5 Key Principles of User Centered Design

Centered Design

User-centered design (UCD) process outlines the phases throughout a design and development life-cycle all while focusing on gaining a deep understanding of who will be using the product. This method has been widely acknowledged among so many web designers nowadays. But, not many understand the key principles behind user centered design. Here are 3 basic principles of user centered design that you surely won’t miss it!

  1. Use Simple and Natural Dialogue

It is important to create a natural sequence dialogue between user and system. Therefore, provide no unnecessary information to the user. In fact, irrelevant information will add complexity to the dialogue and in the end confusing the user. Bear in mind to use plain English and should use the vocabulary of the intended audience. Hence, terminology should be defined so that the same term always has the same meaning

  1.  Provide Adequate Feedback

Your users should be confident that their actions will be successful. For example, you can display a progress or working indicator when your users waiting for completion. This indicator will give the user a confidence that the computer is still operating.

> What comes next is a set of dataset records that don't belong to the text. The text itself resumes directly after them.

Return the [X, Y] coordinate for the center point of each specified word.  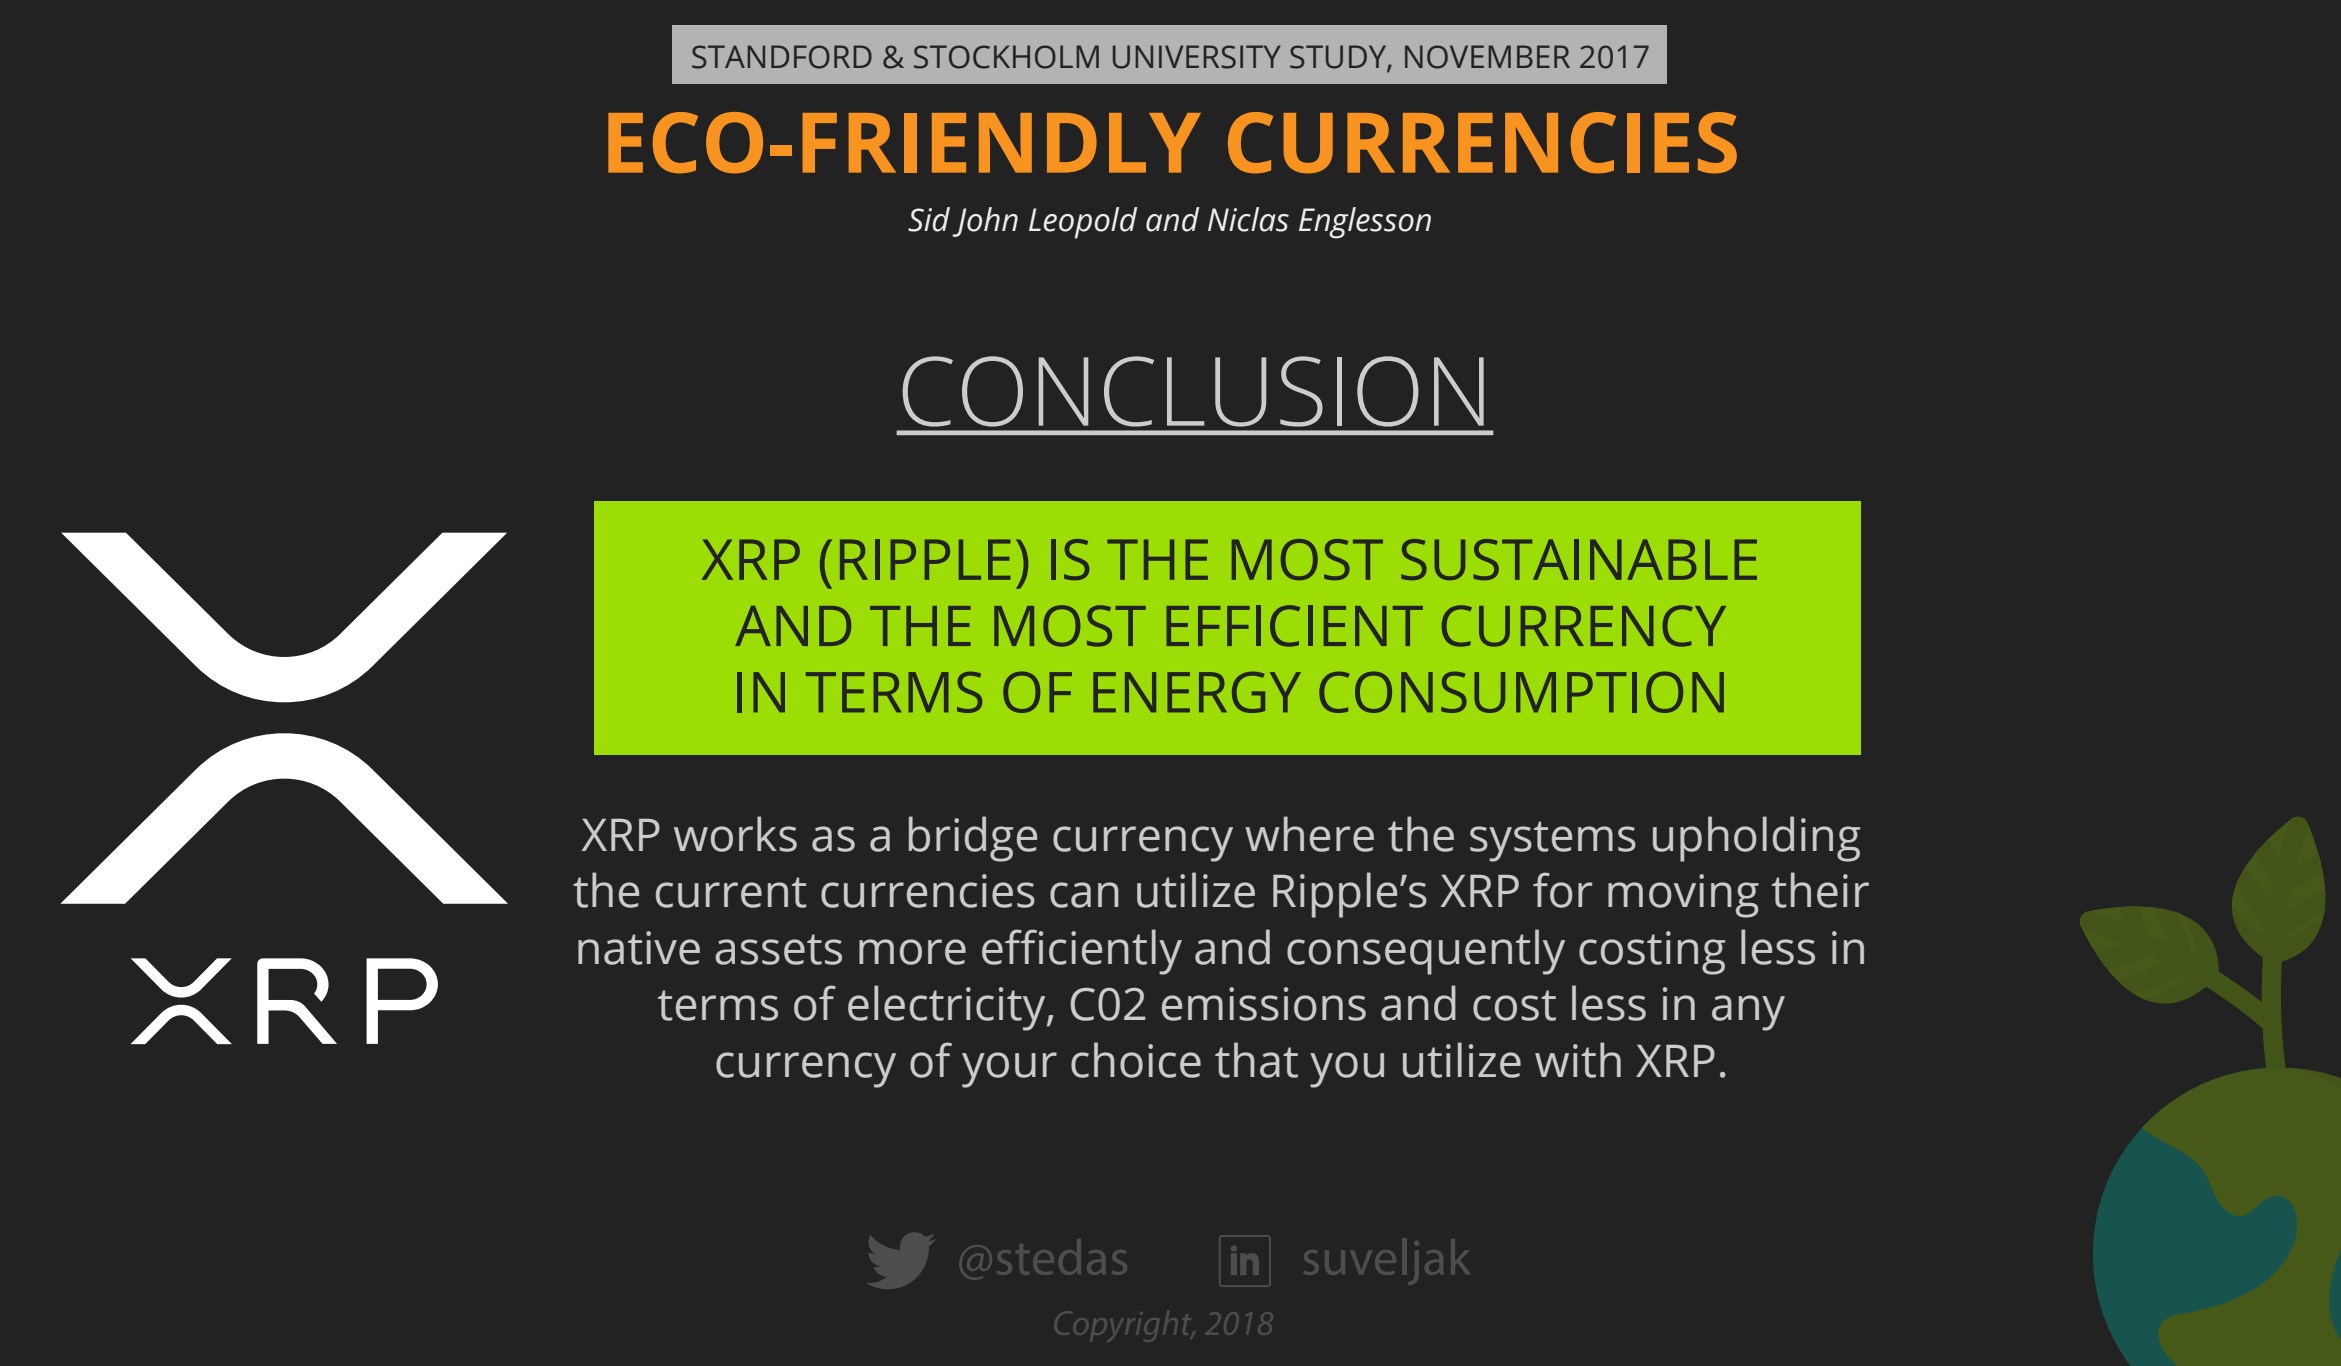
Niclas [1248, 219]
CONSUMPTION [1521, 692]
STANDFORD [782, 57]
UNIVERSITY [1197, 57]
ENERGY [1197, 692]
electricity [948, 1008]
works [735, 834]
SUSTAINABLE [1579, 559]
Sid [929, 219]
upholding [1756, 839]
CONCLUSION [1193, 391]
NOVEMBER [1487, 57]
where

Moreover, you also have to provide several levels of interaction. To show feedback at a low-level, you should give confirmation which tell that a control have been operated successfully.

  1. Provide Adequate Navigation Mechanisms

Users should have enough relevant information about where they are. To produce this information, you should apply a meaningful and consistent mechanism for assigning titles to windows. Then, use range and location indicators such as scroll bars or page numbers. You can also create navigation map, overview, or history of areas visited. Make your users feel more convenient in navigating the different windows in your web. You can create routes to access for particular tasks to achieve this goal. Furthermore, you should create an “emergency exit”. This will enable your users to escape from any unwanted state without having to go through an extended dialogue. For instance, undo facility or cancel button.

  1. Present Information Clearly

Increase the user’s ability to discriminate between different items and groups of data. Arranging on-screen information by the use of spacing, boxes, and visual coding techniques. But, don’t burden users with lots of information or coding than is necessary when performing the task. To enhance learn ability, you should be consistent in presenting information and location across different windows.

  1. Reduce Errors

Guiding the user to find their correct path to accomplish their goal will reduce errors. Users’ responses should be constrained to avoid error where appropriate to the task. But not where this would limit the users’ reasonable choice in how to perform their tasks. Similarly, the system should validate data entry as near to the point of input as possible.

Moreover, you should also use plain language avoiding the use of codes, indicate precisely the problem. Then, you should suggest a solution in error messages. But, above all, avoid using words that would blame the users.